**Request**
Update the items below by changing every "Instruction:" to "Goal:", keeping all other text the same.
# Available records start
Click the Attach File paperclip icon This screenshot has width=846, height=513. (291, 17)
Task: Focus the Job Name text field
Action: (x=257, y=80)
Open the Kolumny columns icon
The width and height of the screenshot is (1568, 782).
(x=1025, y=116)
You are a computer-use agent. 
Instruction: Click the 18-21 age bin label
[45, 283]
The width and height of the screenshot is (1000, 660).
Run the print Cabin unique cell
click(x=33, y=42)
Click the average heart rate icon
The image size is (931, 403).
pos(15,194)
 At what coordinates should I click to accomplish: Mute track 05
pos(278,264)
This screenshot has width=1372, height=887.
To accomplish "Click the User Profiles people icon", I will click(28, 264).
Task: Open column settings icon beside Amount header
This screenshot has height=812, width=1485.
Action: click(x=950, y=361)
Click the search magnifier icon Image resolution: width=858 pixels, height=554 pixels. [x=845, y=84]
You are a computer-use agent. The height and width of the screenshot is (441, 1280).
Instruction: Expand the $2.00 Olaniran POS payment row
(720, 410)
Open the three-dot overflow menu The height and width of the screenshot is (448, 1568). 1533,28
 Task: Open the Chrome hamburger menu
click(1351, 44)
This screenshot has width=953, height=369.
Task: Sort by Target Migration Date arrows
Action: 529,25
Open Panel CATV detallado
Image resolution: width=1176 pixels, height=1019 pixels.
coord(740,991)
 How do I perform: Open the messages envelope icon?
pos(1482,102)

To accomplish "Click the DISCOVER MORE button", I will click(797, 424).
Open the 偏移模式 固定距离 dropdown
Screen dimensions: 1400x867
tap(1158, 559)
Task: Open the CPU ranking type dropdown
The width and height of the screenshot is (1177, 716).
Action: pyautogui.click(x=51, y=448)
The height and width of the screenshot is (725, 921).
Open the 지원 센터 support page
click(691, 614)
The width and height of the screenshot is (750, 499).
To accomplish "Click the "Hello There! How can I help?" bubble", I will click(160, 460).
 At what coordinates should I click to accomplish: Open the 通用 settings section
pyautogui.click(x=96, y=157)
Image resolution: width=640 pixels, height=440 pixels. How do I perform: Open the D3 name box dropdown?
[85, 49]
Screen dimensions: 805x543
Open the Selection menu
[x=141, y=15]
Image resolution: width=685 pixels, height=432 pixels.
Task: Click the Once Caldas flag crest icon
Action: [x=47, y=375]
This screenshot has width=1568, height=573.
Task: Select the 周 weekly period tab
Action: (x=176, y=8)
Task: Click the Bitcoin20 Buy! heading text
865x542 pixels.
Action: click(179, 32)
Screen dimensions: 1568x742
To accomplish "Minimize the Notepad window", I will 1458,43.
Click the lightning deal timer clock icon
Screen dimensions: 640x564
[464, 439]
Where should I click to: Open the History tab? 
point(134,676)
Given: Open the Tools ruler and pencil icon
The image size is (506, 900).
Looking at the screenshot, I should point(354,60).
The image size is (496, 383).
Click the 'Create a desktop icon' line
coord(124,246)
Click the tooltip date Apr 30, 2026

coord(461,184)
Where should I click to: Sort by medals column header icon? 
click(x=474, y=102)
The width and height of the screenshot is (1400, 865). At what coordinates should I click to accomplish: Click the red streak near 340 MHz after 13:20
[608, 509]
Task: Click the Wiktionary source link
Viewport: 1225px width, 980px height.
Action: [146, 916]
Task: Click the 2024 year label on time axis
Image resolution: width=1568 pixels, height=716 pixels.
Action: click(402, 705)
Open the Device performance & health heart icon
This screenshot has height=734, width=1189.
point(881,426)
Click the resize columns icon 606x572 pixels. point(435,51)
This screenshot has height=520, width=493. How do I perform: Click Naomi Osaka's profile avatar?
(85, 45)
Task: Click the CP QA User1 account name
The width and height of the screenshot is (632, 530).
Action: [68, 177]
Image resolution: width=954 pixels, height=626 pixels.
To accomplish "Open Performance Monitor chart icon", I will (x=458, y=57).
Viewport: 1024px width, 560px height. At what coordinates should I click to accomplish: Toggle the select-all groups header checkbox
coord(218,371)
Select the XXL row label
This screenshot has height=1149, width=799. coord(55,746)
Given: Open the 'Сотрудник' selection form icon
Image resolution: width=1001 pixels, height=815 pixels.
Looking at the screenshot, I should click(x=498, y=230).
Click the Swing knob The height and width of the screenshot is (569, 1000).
# Available records end
**Response to the exercise**
Click the Attach File paperclip icon This screenshot has width=846, height=513. (291, 17)
Task: Focus the Job Name text field
Action: (x=257, y=80)
Open the Kolumny columns icon
The width and height of the screenshot is (1568, 782).
(x=1025, y=116)
You are a computer-use agent. 
Goal: Click the 18-21 age bin label
[45, 283]
The width and height of the screenshot is (1000, 660).
Run the print Cabin unique cell
click(x=33, y=42)
Click the average heart rate icon
The image size is (931, 403).
pos(15,194)
 At what coordinates should I click to accomplish: Mute track 05
pos(278,264)
This screenshot has width=1372, height=887.
To accomplish "Click the User Profiles people icon", I will click(28, 264).
Task: Open column settings icon beside Amount header
This screenshot has height=812, width=1485.
Action: click(x=950, y=361)
Click the search magnifier icon Image resolution: width=858 pixels, height=554 pixels. [x=845, y=84]
You are a computer-use agent. The height and width of the screenshot is (441, 1280).
Goal: Expand the $2.00 Olaniran POS payment row
(720, 410)
Open the three-dot overflow menu The height and width of the screenshot is (448, 1568). 1533,28
 Task: Open the Chrome hamburger menu
click(1351, 44)
This screenshot has width=953, height=369.
Task: Sort by Target Migration Date arrows
Action: 529,25
Open Panel CATV detallado
Image resolution: width=1176 pixels, height=1019 pixels.
coord(740,991)
 How do I perform: Open the messages envelope icon?
pos(1482,102)

To accomplish "Click the DISCOVER MORE button", I will click(797, 424).
Open the 偏移模式 固定距离 dropdown
Screen dimensions: 1400x867
tap(1158, 559)
Task: Open the CPU ranking type dropdown
The width and height of the screenshot is (1177, 716).
Action: pyautogui.click(x=51, y=448)
The height and width of the screenshot is (725, 921).
Open the 지원 센터 support page
click(691, 614)
The width and height of the screenshot is (750, 499).
To accomplish "Click the "Hello There! How can I help?" bubble", I will click(160, 460).
 At what coordinates should I click to accomplish: Open the 通用 settings section
pyautogui.click(x=96, y=157)
Image resolution: width=640 pixels, height=440 pixels. How do I perform: Open the D3 name box dropdown?
[85, 49]
Screen dimensions: 805x543
Open the Selection menu
[x=141, y=15]
Image resolution: width=685 pixels, height=432 pixels.
Task: Click the Once Caldas flag crest icon
Action: [x=47, y=375]
This screenshot has width=1568, height=573.
Task: Select the 周 weekly period tab
Action: (x=176, y=8)
Task: Click the Bitcoin20 Buy! heading text
865x542 pixels.
Action: click(179, 32)
Screen dimensions: 1568x742
To accomplish "Minimize the Notepad window", I will 1458,43.
Click the lightning deal timer clock icon
Screen dimensions: 640x564
[464, 439]
Where should I click to: Open the History tab? 
point(134,676)
Given: Open the Tools ruler and pencil icon
The image size is (506, 900).
Looking at the screenshot, I should point(354,60).
The image size is (496, 383).
Click the 'Create a desktop icon' line
coord(124,246)
Click the tooltip date Apr 30, 2026

coord(461,184)
Where should I click to: Sort by medals column header icon? 
click(x=474, y=102)
The width and height of the screenshot is (1400, 865). At what coordinates should I click to accomplish: Click the red streak near 340 MHz after 13:20
[608, 509]
Task: Click the Wiktionary source link
Viewport: 1225px width, 980px height.
Action: [146, 916]
Task: Click the 2024 year label on time axis
Image resolution: width=1568 pixels, height=716 pixels.
Action: click(402, 705)
Open the Device performance & health heart icon
This screenshot has height=734, width=1189.
point(881,426)
Click the resize columns icon 606x572 pixels. point(435,51)
This screenshot has height=520, width=493. How do I perform: Click Naomi Osaka's profile avatar?
(85, 45)
Task: Click the CP QA User1 account name
The width and height of the screenshot is (632, 530).
Action: [68, 177]
Image resolution: width=954 pixels, height=626 pixels.
To accomplish "Open Performance Monitor chart icon", I will (x=458, y=57).
Viewport: 1024px width, 560px height. At what coordinates should I click to accomplish: Toggle the select-all groups header checkbox
coord(218,371)
Select the XXL row label
This screenshot has height=1149, width=799. coord(55,746)
Given: Open the 'Сотрудник' selection form icon
Image resolution: width=1001 pixels, height=815 pixels.
Looking at the screenshot, I should click(x=498, y=230).
Click the Swing knob The height and width of the screenshot is (569, 1000).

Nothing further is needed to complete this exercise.